Another pause that said everything. "Yeah. Most of it. Carla, I don't—I'm sorry. I don't know what to tell you."
She hung up before he could offer more useless sympathy.
Sat on Alexander's couch and stared at the poster they'd hung together. Space. Planets. Stars. He'd said their daughter should grow up knowing the universe was infinite.
The irony was devastating.
Time passed. Minutes or hours, Carla wasn't sure. Long enough that her phone battery died. Long enough that the morning light shifted from pale to gold. Long enough that she had to accept this was real.
Finally, she called her mother.
"Mija? Why are you—is the baby okay?"
"Mom." The word came out broken. "I need you to come get me."
Margaret and Daniel arrived within forty-five minutes.
Her mother took one look at Carla's face and pulled her into a hug. Daniel stood behind them, his expression thunderous.
"Where is he?" Her father's voice was deadly quiet. "Where's that boy?"
"Gone." The word tasted like ash. "He left. There's a note. He's not—he can't—"
She couldn't finish. Couldn't say he abandoned me or he chose to leave or the man I love decided I wasn't worth staying for.
"Cabrón," Daniel muttered, and Margaret didn't correct him.
They packed her things in silence. Her clothes, her textbooks, the prenatal vitamins lined up on Alexander's bathroom counter. The unassembled crib sitting in the corner of his bedroom, Margaret started to take it.
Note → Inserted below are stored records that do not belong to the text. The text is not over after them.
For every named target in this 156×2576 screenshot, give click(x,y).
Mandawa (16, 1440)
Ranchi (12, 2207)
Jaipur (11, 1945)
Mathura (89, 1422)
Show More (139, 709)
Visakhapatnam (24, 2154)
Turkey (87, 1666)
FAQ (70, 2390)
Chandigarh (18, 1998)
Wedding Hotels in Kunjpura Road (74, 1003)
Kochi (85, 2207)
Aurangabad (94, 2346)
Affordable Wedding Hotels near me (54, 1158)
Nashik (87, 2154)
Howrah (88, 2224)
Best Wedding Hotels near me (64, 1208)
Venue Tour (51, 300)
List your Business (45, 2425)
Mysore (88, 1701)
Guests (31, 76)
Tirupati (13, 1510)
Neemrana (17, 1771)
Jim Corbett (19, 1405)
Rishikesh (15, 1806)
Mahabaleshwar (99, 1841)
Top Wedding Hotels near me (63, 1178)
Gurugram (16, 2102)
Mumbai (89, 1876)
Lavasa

"Leave it," Carla said, her voice flat. "I don't want anything from him."
"Mija, you'll need—"
"I don't want anything that reminds me he existed."
Her mother didn't argue.
The drive to her parents' house passed in a blur. Carla sat in the backseat, watching the city roll by, feeling hollowed out. Seven months pregnant. Nineteen years old. Abandoned by the man who'd promised forever.
How was she supposed to survive this?